How to teach students to give and receive constructive criticism using the Praise-Question-Polish method
Teaching students to give and receive constructive criticism builds communication, empathy, and revision skills that improve learning outcomes. This guide introduces a simple Praise-Question-Polish routine and practical classroom activities you can use in a single 30–45 minute session or a short multi-day unit. Use clear structure and consistent language so students learn by doing and reflecting.
Step 1: Introduce the PQP framework
Explain the three parts: Praise (what works), Question (what’s unclear), Polish (one specific suggestion). Keep explanations to 3–4 short sentences and model each part with a 1–2 sentence example.

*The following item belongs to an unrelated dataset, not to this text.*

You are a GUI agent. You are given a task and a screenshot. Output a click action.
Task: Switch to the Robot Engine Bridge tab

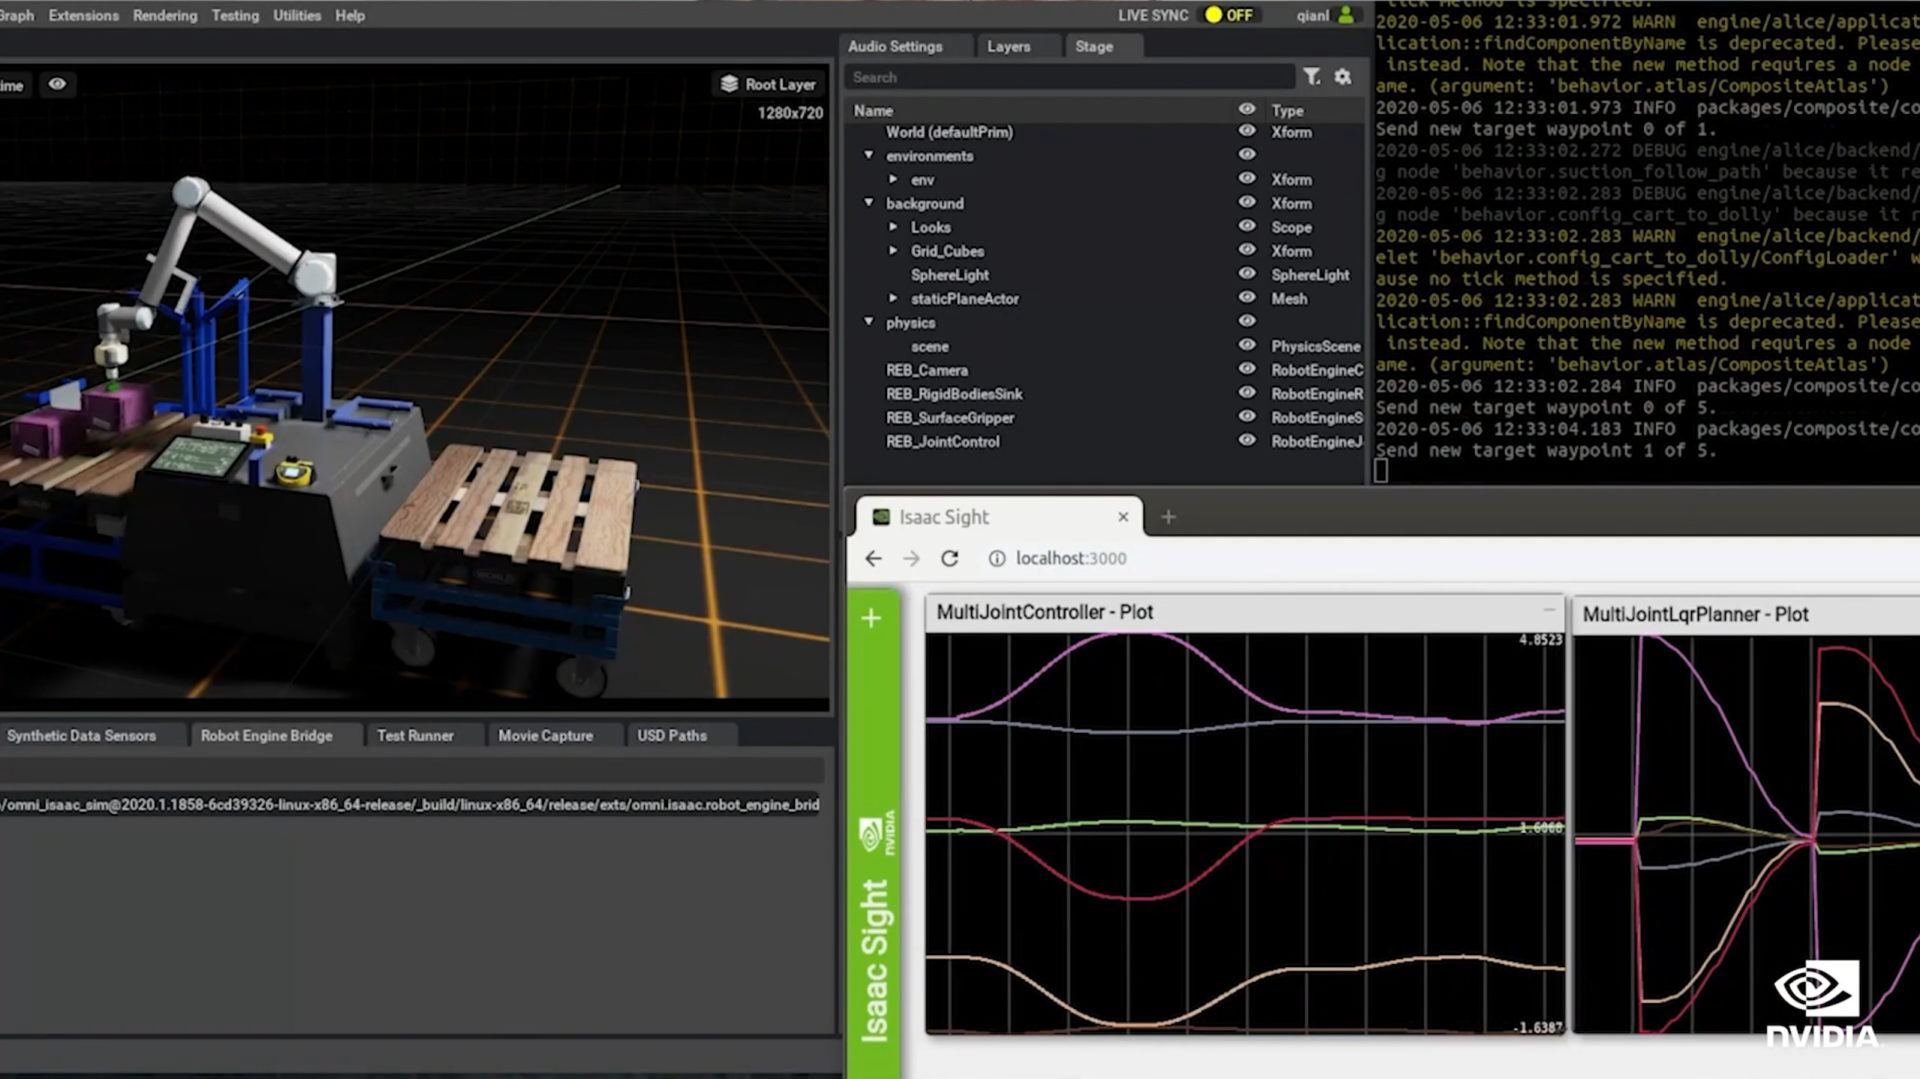pos(266,735)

Limit time to 5–7 minutes so students stay focused on concrete roles.
[Illustration: teacher pointing to three labeled columns on a whiteboard: Praise, Question, Polish]
Step 2: Model with a sample work
Use a real or fictional student example and think aloud as you give one praise, one question, and one polish. Keep each comment to 10–20 words and demonstrate neutral, specific language to show tone and focus. Spend 5 minutes so learners see the full process in action.

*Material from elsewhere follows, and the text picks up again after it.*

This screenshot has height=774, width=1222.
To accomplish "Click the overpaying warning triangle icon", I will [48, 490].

[Illustration: teacher at desk showing a short student paragraph with three sticky notes labeled P, Q, P]
Step 3: Teach sentence starters
Provide 6–9 sentence starters: three for Praise (e.g., “I liked how…”), three for Question (e.g., “Can you clarify…”), and three for Polish (e.g., “One way to improve is…”). Give students a one-page cheat sheet and practice saying starters aloud for 5 minutes to build fluency.
[Illustration: handout sheet with three columns of sentence starters in different colors]

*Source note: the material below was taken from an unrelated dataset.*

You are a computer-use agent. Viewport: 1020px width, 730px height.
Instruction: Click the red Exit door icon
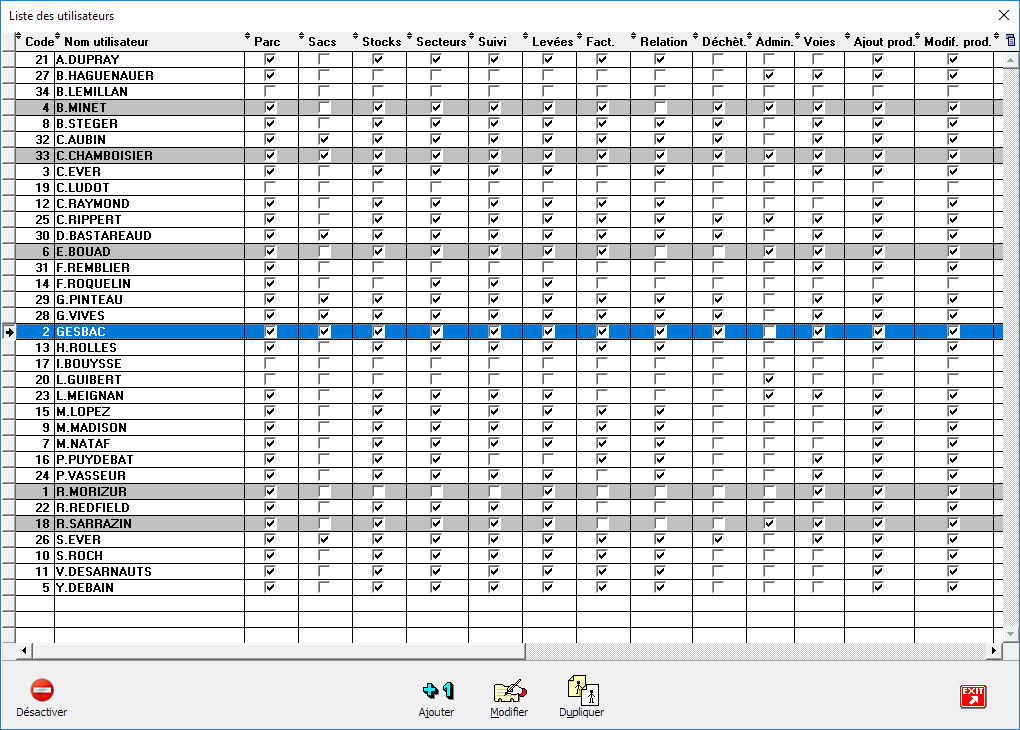click(972, 696)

Step 4: Practice in pairs with timing
Have students work in pairs and exchange work, giving one Praise, one Question, and one Polish within a 6–8 minute round (2 minutes per step). Use a visible timer and rotate roles so each student practices both giving and receiving twice in a 20–25 minute block. Short timed rounds keep feedback concise and focused.
[Illustration: two students at a table with a phone timer and paper drafts]
Step 5: Use a feedback checklist
Supply a 3-item checklist for reviewers: specific praise, a clarifying question, and a single actionable polish. Require reviewers to write one-sentence evidence for each item to avoid vague comments. This takes 3–5 minutes per review and increases accountability.
[Illustration: checklist on clipboard with boxes checked in three rows]
Step 6: Teach how to receive feedback
Train recipients to listen silently, paraphrase the feedback in one sentence, and choose one polish to act on within 2–3 minutes. Have them write a brief revision plan with two steps and an expected completion time (e.g., 20 minutes or next class). This builds ownership and reduces defensiveness.
[Illustration: student reading notes, writing a two-step revision plan in a notebook]
Step 7: Hold a whole-class reflection
After 2–3 rounds, spend 8–10 minutes discussing what felt helpful and what was hard, citing 1–2 examples from recent feedback. Record patterns on the board to set goals (e.g., “more specifics,” “kinder tone”) and assign one classroom norm to practice next time. Reflection cements learning and identifies classroom norms.
[Illustration: classroom circle discussion with teacher writing norms on a whiteboard]
Step 8: Gradually increase complexity
Move from short paragraphs to longer projects or presentations over several weeks, requiring 2–3 PQP comments per reviewer and 10–15 minute review sessions. Periodically assess student progress with a short rubric and celebrate improvements to reinforce the skillset.
[Illustration: stack of student projects with colored feedback stickers]
Step 9: Establish routine and revisit
Set PQP as a regular part of workshops — for example, every Friday or before major drafts — and revisit the method in brief 5-minute refreshers each month. Consistent practice (at least once every 2 weeks) turns the approach into a classroom habit.
[Illustration: calendar with recurring PQP practice blocks highlighted]
- Model tone and wording before expecting students to do it themselves.
- Limit each reviewer to one actionable polish to keep revisions manageable.
- Use anonymous samples initially for shy students to reduce anxiety.
- Rotate partners every session so students experience varied perspectives.
- Provide quick written rubrics for different skill levels (3–5 criteria).
- Praise effort and specificity to reinforce useful feedback.
- Allow quiet reflection time after receiving feedback to prevent immediate defensiveness.
- Encourage students to log one improvement per assignment to track growth.
- Avoid allowing long lists of vague praise like “good job” — require specifics.
- Do not let questioning become personal; keep comments about the work, not the person.
- Watch for dominant students who give too many suggestions; set a maximum of three comments.
- Avoid overediting: a single, clear polish is better than multiple competing directions.